The folly of random pay trials

Yes, by all means let's do as Andrew Oswald suggests (TES, August 10) and conduct a proper randomised controlled trial into performance-related pay (PRP).

To ensure that the effects are detected, we would need about 200 schools - 100 to implement PRP and 100 to act as controls. To make it a proper randomised trial, we would need to find 100 schools that were prepared to implement PRP whether they believe in it or not (otherwise it would not be randomised).

To make it a fair trial, we would need to give the same amount of extra money to the control schools, but they would have to give the same amount to everyone.

Then we have to agree how we measure performance. No one believes that results are the only outcome of schooling, so we would also need to devise measures of the wider benefits, such as willingness to engage in further learning, reduced delinquency etc. etc.

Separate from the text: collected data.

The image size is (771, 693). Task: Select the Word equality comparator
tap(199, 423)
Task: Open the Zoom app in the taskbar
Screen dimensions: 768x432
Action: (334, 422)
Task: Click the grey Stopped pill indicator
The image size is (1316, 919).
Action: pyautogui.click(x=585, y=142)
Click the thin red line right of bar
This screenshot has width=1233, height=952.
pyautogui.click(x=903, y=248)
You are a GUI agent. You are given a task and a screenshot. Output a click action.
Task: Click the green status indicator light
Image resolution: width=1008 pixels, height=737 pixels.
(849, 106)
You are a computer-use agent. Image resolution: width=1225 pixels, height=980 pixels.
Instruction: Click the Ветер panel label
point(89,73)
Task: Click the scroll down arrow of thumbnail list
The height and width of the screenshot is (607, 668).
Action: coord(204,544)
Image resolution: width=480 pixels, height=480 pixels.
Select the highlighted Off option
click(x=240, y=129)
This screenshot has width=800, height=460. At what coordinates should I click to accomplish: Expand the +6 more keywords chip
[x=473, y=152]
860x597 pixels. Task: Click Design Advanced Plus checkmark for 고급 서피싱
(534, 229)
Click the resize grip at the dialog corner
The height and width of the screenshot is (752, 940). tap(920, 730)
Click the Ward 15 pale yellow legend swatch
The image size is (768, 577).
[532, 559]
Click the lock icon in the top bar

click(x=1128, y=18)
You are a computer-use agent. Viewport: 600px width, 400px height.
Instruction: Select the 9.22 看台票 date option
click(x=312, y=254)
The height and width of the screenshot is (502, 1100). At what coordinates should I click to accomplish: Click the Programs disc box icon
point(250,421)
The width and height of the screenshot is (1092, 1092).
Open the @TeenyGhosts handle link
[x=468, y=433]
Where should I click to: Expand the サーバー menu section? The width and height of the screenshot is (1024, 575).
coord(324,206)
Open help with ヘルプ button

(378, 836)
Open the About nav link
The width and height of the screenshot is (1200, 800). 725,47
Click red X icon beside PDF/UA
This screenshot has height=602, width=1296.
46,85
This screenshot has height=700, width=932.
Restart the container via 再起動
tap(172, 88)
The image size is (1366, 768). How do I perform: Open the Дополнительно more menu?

To give PRP time to influence the behaviour of teachers, and the achievement of pupils, the enhancement would need to be at least 20 per cent and we would need to run the experiment for about five years to affect teachers' behaviour and pupils' achievement.

The cost of the experiment, just for secondaries, would be around pound;160 million, and then the Government would probably ignore the results if they didn't come out right. On second thoughts, maybe we shouldn't bother...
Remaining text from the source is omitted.